Hayden Otto, CEO of which runs the HULA payment network, said the idea of a mining levy to fund development was not new and had been discussed by BCH miners after the CoinGeek conference in Hong Kong in May 2018.

“I think it could be successful. They have made it clear that this is just to be a 6 month experiment, with set start and end dates. So if it fails, they will just abandon the idea after the 6 month period has expired,” he said.

Hayden Otto, Bitcoin Cash

Centralisation will lead to doom says critics

Critics of the proposal (and probably anti-BCH types in general) point out that the controversial scheme demonstrates the centralization of power on the BCH blockchain at present – with four mining outfits controlling enough of the hashpower to able to call the shots.

On social media some are calling it a ‘cartel’. What other changes might they decide to enforce in future?

On the other hand, the very centralisation of power also suggests that investment in developing the BCH ecosystem, and getting more and more people on board, is also sorely needed.

There have been concerns for some not enough money was being directed towards development.

In June last year leaked Telegram messages suggested the BCH dev team had just half a dozen core members who were struggling to keep up with backports from Bitcoin Core, much less developing the underlying technology.

The reports were labelled by Roger Ver as “fake news”.

Critics take aim

Twitter user WhalePanda called the 12.5 donation plan: “Literally a centralized totalitarian regime with a 51% attack threat.”

Nic Carter from Coinmetrics said the proposal showed BCH “was never meaningfully decentralised, but in desperation, even the pretense has been dropped now.

He also called it a:”Desperate attempt to save a doomed project (which of course actually accelerates its demise)”.

Others suggested Roger Ver was being hypocritical as in previous tweets he said: “All taxes are the moral equivalent of theft, even if the money is used for a good cause”.

The obvious concern with such a tax is that the BCH hash rate will suffer.

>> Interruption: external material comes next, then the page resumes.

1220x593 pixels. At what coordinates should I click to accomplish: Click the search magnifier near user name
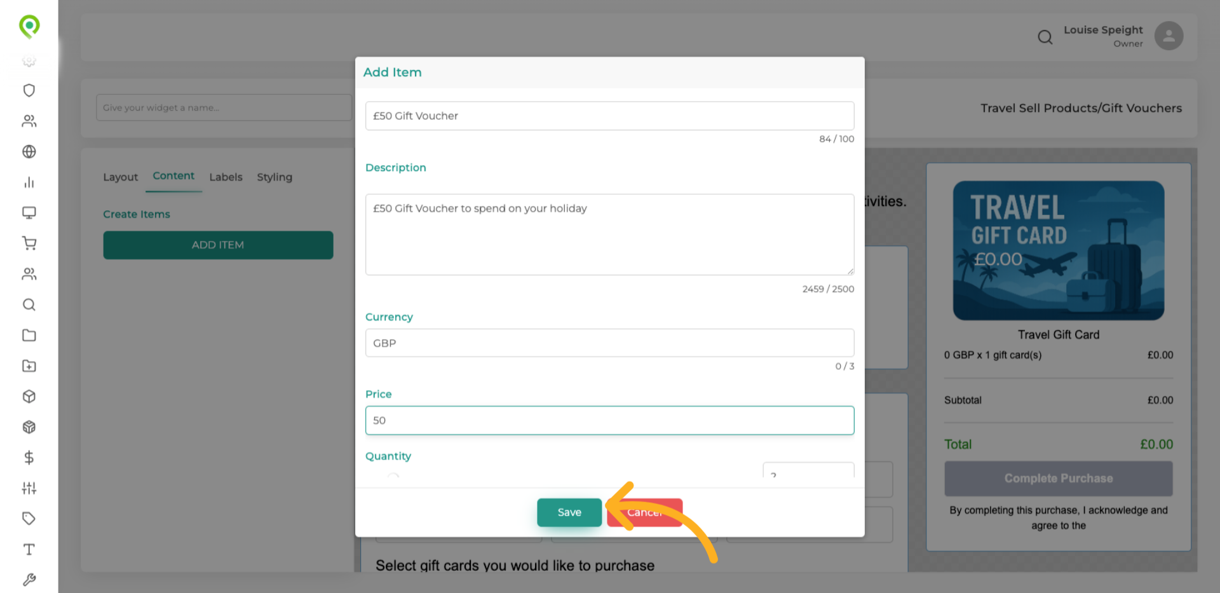tap(1045, 37)
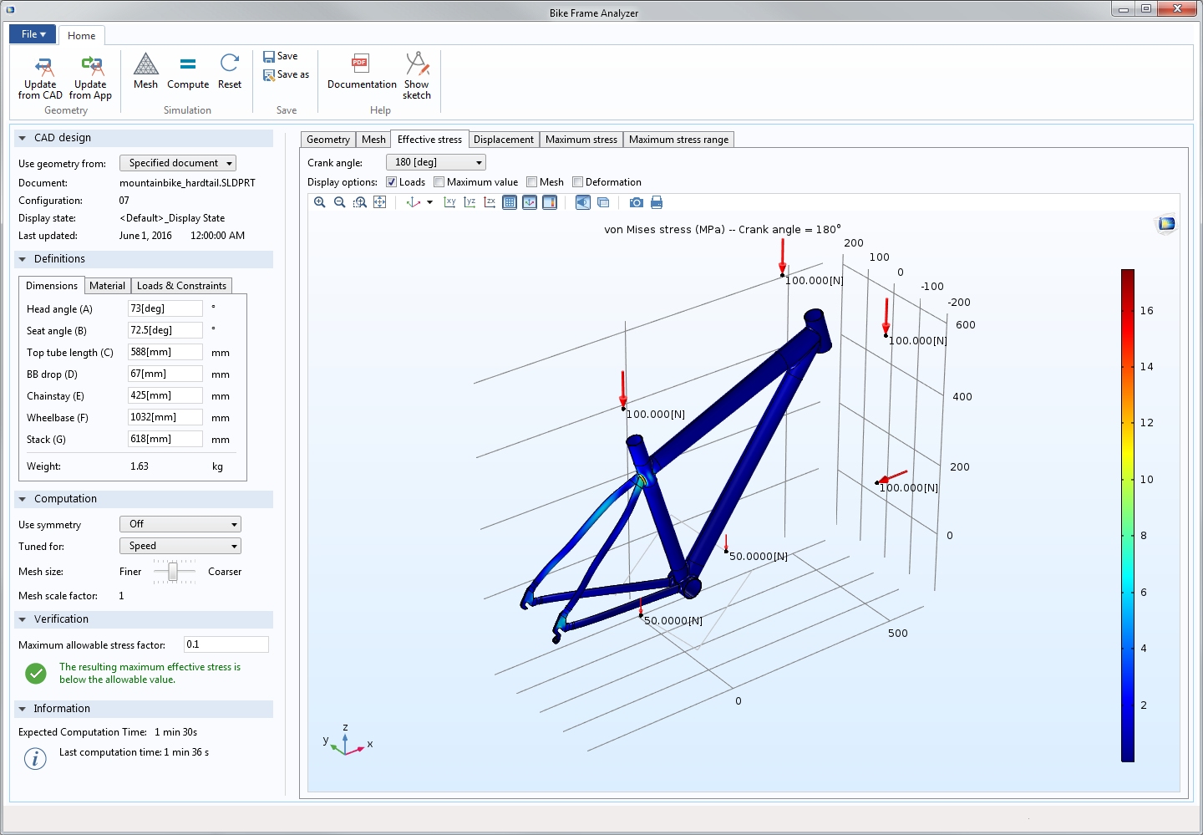Image resolution: width=1203 pixels, height=835 pixels.
Task: Enable the Maximum value checkbox
Action: pyautogui.click(x=439, y=182)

BCH miners will suffer the double hit of a 50% reduction in block rewards in April, followed by a further 12.5% reduction for six months from May.

Micky has already reported on predictions that the upcoming Bitcoin Cash halving in early April could see miners switch to BTC (which doesn’t experience a halving until May).

CoinMetrics CMBI Manager Benjamin Celermajer has predicted the halvings of BTC and BSV “could very well lead to their ultimate demise”.

Making a hash of it

However Zhuoer wrote they had considered the implications and it wasn’t as simple as 12.5% of the hash rate switching over to BTC.

“After difficulty adjusts on BTC, it is a different story,” he wrote.

“Assume round numbers for illustration: BTC is 97% hash and BCH 3%.If BCH gives up 12.5% of its reward, that 3% goes to about 2.6%, and BTC would go to 97.4%.

“0.375% of the total SHA-256 rewards are being pulled out of the entire system, but this cost will be split between BTC and BCH in the same ratio as the hash (97:3).The BCH hashrate will be diminished by 12.5%, but BTC mining will bear 97% of the cost of the diminished profitability, because there will be more hash competing for the same BTC rewards.”

Otto summed it up as: “It basically forces BTC to pay for us.”

In any case, as these four mining pools are clearly committed to the proposal and are already mining uneconomically according to Binance, it seems unlikely they’re going to stop mining BCH as a result, even if some others do others do.

“I think it shows that most of the big mining pools that control maybe 30-40% of all SHA256 hash are long term invested in the success of BCH,” Otto said.